Tax Tip #2: I Owe Tax on That? Part 1

I Owe Tax on That? 5 Surprising Taxable Items. PART 1

Wages and self-employment earnings are taxable, but what about the random cash or financial benefits you receive through other means? If something of value changes hands, you can bet the IRS considers a way to tax it. Here are three taxable items that might surprise you:

1) Scholarships and Financial Aid:
Applying for scholarships and financial aid are top priorities for parents of college-bound children. But be careful — if any part of the award your child receives goes toward anything except tuition, it might be taxable. This could include room, board, books, travel expenses or aid received in exchange for work (e.g., tutoring or research).

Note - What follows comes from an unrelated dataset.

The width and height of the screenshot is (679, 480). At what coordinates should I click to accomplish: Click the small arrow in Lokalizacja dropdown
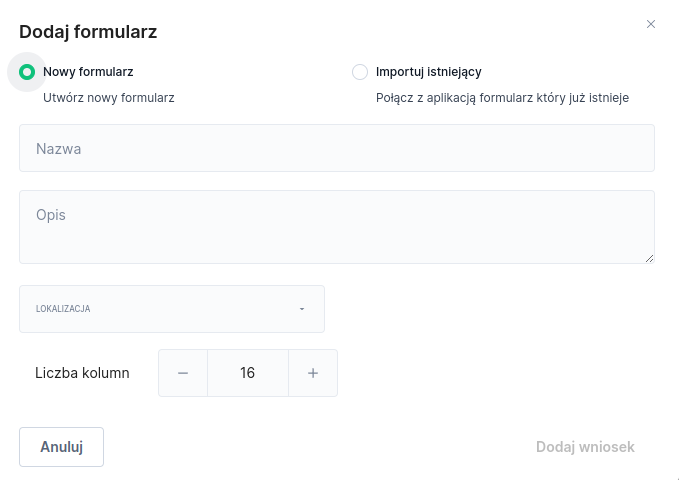[x=302, y=309]
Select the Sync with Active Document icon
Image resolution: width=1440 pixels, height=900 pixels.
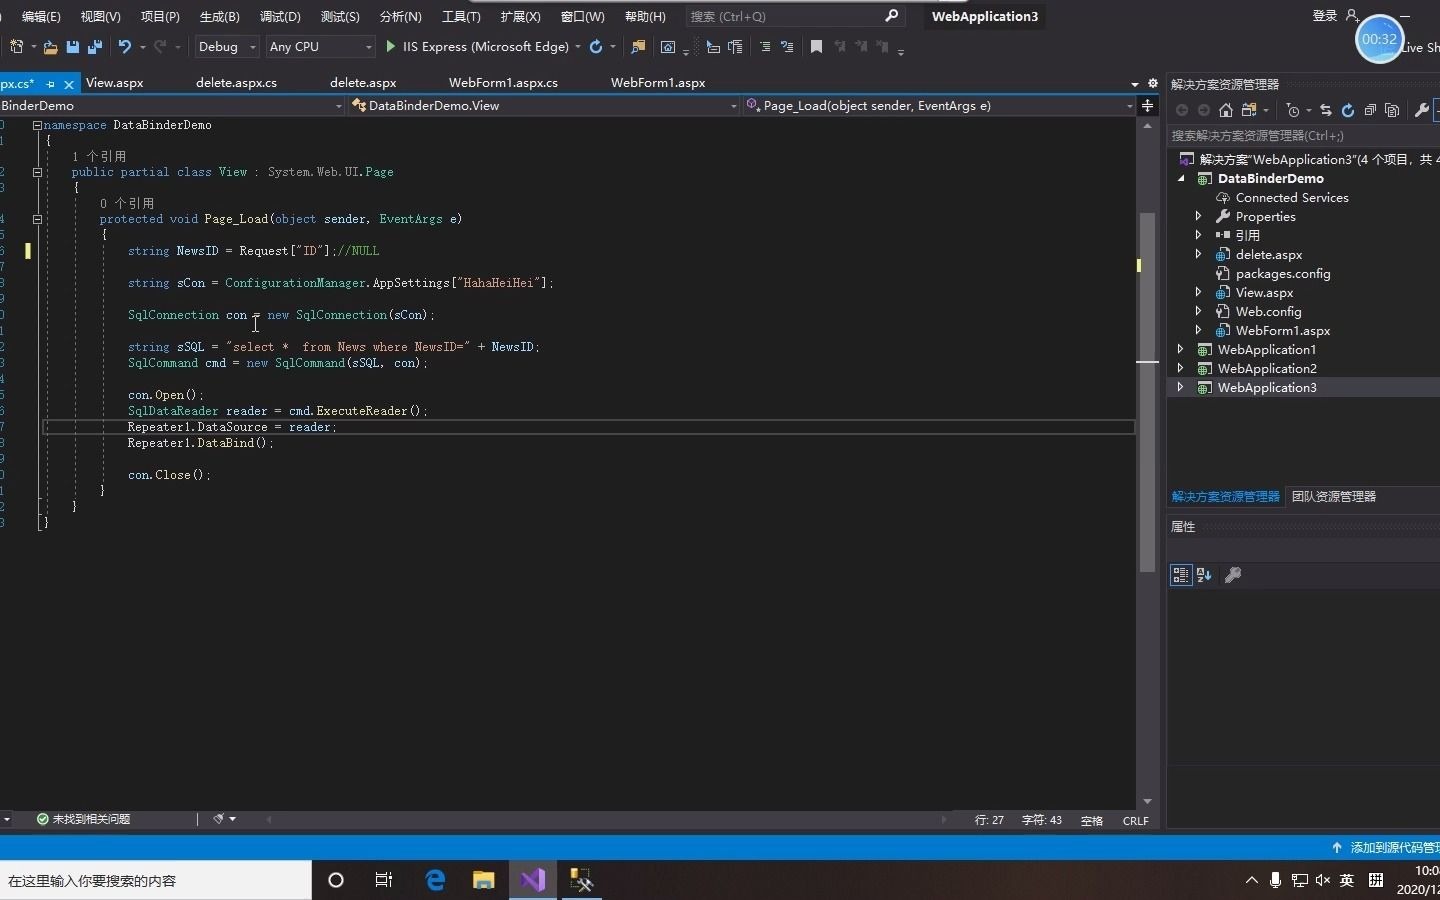tap(1327, 111)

Tip: When receiving an award, review the details to determine if any part of it is taxable. Don’t forget to review state rules as well. While most scholarships and aid are tax-free, no one needs a tax surprise.

2) Gambling Winnings:
Hooray! You hit the trifecta for the Kentucky Derby. But guess what? Technically, all gambling winnings are taxable, including casino games, lottery tickets and sports betting. Thankfully, the IRS allows you to deduct your gambling losses (to the extent of winnings) as an itemized deduction, so keep good records.

Tip: Know when the gambling establishment is required to report your winnings. It varies by type of betting. For instance, the filing threshold for winnings from fantasy sports betting and horse racing is $600, while slot machines and bingo are typically $1,200. But beware, the gambling facility and state requirements may lower the limit.

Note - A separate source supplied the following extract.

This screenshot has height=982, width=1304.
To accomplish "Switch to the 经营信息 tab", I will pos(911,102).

3) Unemployment Compensation:
Congress gave taxpayers a one-year reprieve in 2020 from paying taxes on unemployment income. Unfortunately, this tax break did not get extended for the 2021 tax year. So unless Congress passes a law extending the 2020 tax break, unemployment will once again be taxable starting with your 2021 tax return.

Tip: If you are collecting unemployment, you can either have taxes withheld and receive the net amount or make estimated payments to cover the tax liability.

Items 4 and 5 coming in PART 2!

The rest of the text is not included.